Now, new scientific studies have pointed out that [since the Vostok study] the present-day atmospheric burdens of carbon dioxide and methane has climbed further and seem to have been unprecedented during the past 2 million years...

My own assessment is that by reintroducing the massive amount of carbon back into the carbon equation of the earth surface, by burning fossil fuel, we are driving the planet to behave like it did back in the early Cretaceous, about 120 million years ago, with sea level about 100 metres above present sea level — and NO ice-caps. 

My estimate is that one of our saving grace at present — delaying the full-blown process of warming, can be noted with the different behaviour of the Arctic and the Antarctic — is that Antarctica is a continent isolated by an uninterrupted sea around it. This enforces a greater stability of climatic condition in that region compared to the north pole.

As well the warming of sea-water is "energy intensive". Around 90 per cent of the global warming energy is absorbed by the sea, with temperature rising far slower that atmospheric erratic increments, adding to stronger differentials for the creation of more powerful storms.

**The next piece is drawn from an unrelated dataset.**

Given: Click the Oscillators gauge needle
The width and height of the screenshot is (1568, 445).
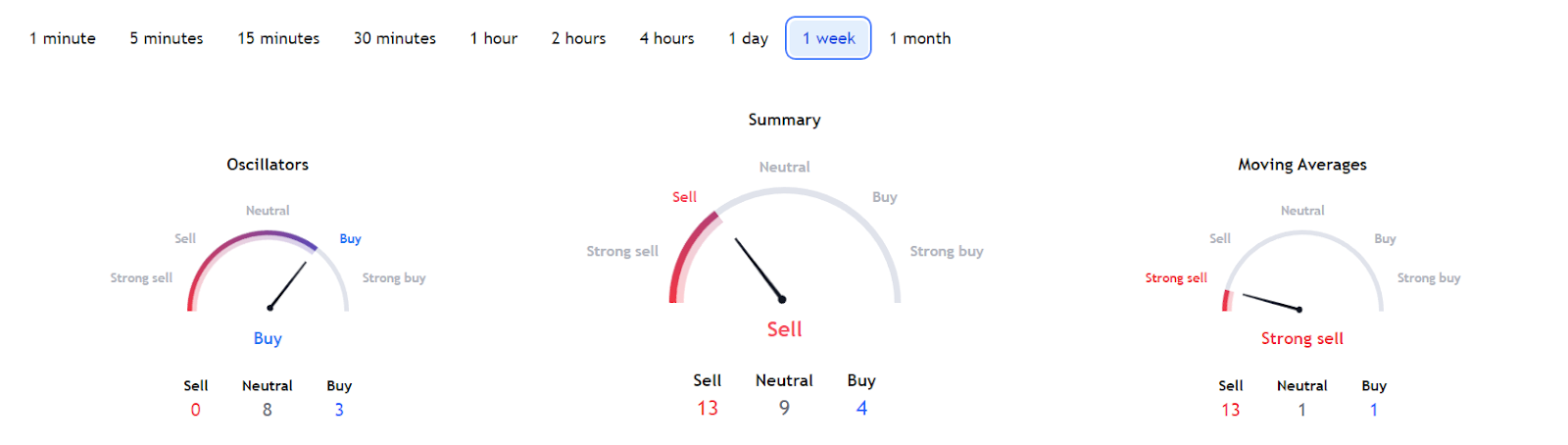Looking at the screenshot, I should click(288, 285).
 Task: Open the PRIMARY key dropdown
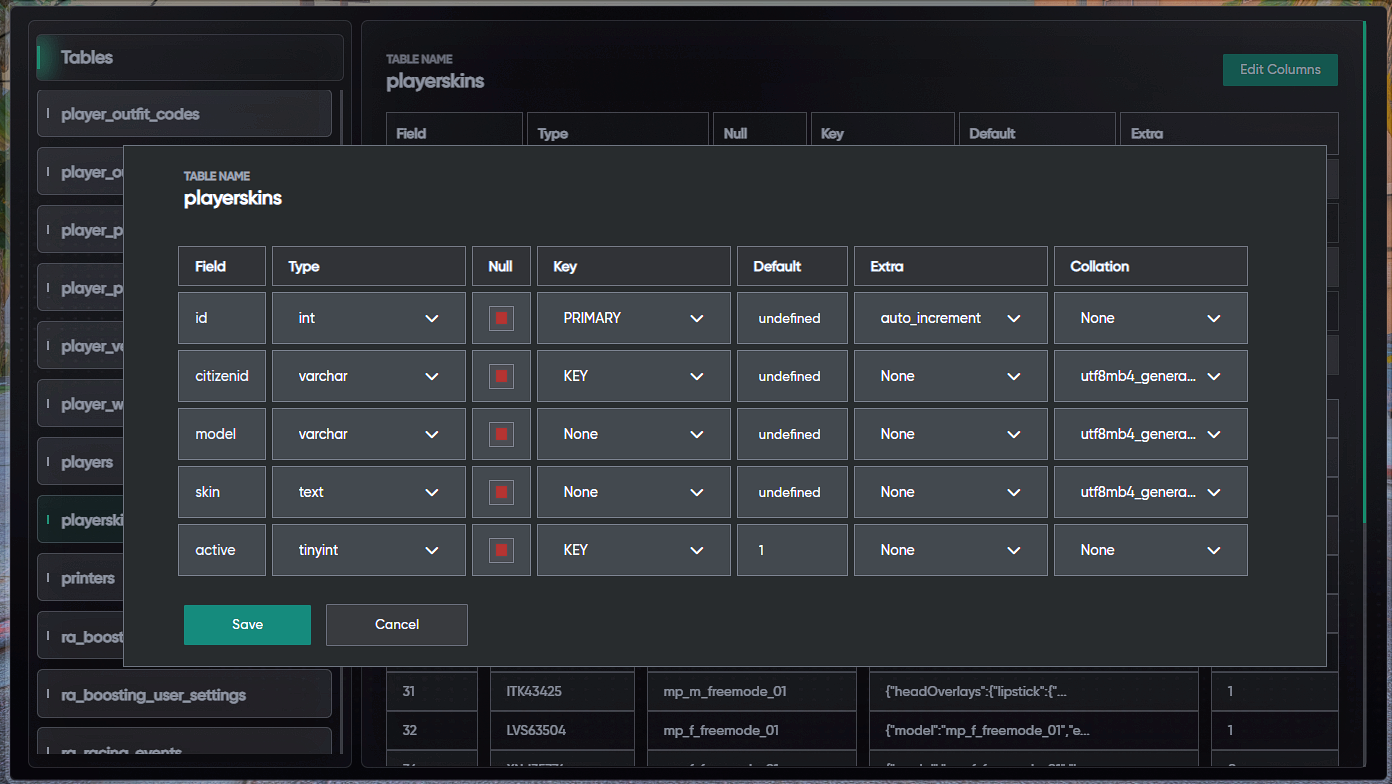click(634, 318)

Warmer sea with colder air above or cool sea with warmer air above can increase storm activity and power.

The earth axis and orbital wobbles also influence the behaviour of climate on a regular basis. In the past a warmer clime induced by a "regular" axis/orbit wobble possibly bring the planet closer to the sun or a more intense sun may have induced a warming which in turn would have induced release of CO2 and methane. This release would have invariably compounded the warming until the following cooling. What would induce cooling? Mostly a change in the photosynthetic equation in which say the heat intensifies the water vapour which in turn intensifies the absorption of CO2 in plants, leading to release of O2, a cooling gas as well as the cloudy water vapour which act as an albedo blanket during the day. 

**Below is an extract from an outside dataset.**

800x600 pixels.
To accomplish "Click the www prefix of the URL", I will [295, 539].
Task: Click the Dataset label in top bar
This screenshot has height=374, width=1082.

The earth axis and orbital wobbles ARE NOT presently INFLUENCING  the amount of greenhouse gases in the atmosphere, nor are they influencing climate to a noticeable extent. 

Humans are.

We are burning fossil fuels, releasing CO2 in the atmosphere and letting methane add-on in the process. At the same time we have reduced the "green" equation of photosynthesis by cutting rain-forest, by cultivation and other forms of land modification — as well as increasing the acidification of the sea. Note that photosynthesis, from land and sea, represents about 6 times the amount of energy that humans use/ release on a yearly basis.

The "natural" equilibrium within the range, as measured in the Vostok up and lower levels, of CO2 has been BLOWN OUT by our adding about 200 ppm of CO2 since the industrial revolution, into the atmosphere gaseous mix. 

Please note also that YEARLY CHANGES ARE NOT LINEAR though the LONG trend is quite linear: up. The planet surface is warming up. When one does the comparative sums with the Vostok record at hand, we can expect a rise of 15 degrees Celsius by 2150. By then the average temperature of the planet could be 30 degrees Celsius, with varied temperature banding with the poles showing the biggest increase in temperature and the equatorial region with less increase in temperature.

Gus — a friend of this little planet.

the fertilization effect...

AUSTRALIAN SCIENTISTS have solved one piece of the climate puzzle. They have confirmed the long-debated fertilization effect.

Plants build their tissues by using photosynthesis to take carbon from the air around them. So more carbon dioxide should mean more vigorous plant growth — though until now this has been very difficult to prove.

Dr Randall Donohue of the CSIRO in Canberra and his colleagues developed a mathematical model to predict the extent of this carbon dioxide fertilization effect.

Between 1982 and 2010, carbon dioxide levels in the atmosphere increased by 14 per cent. So, their model suggested, foliage worldwide should have increased by between 5 and 10 per cent.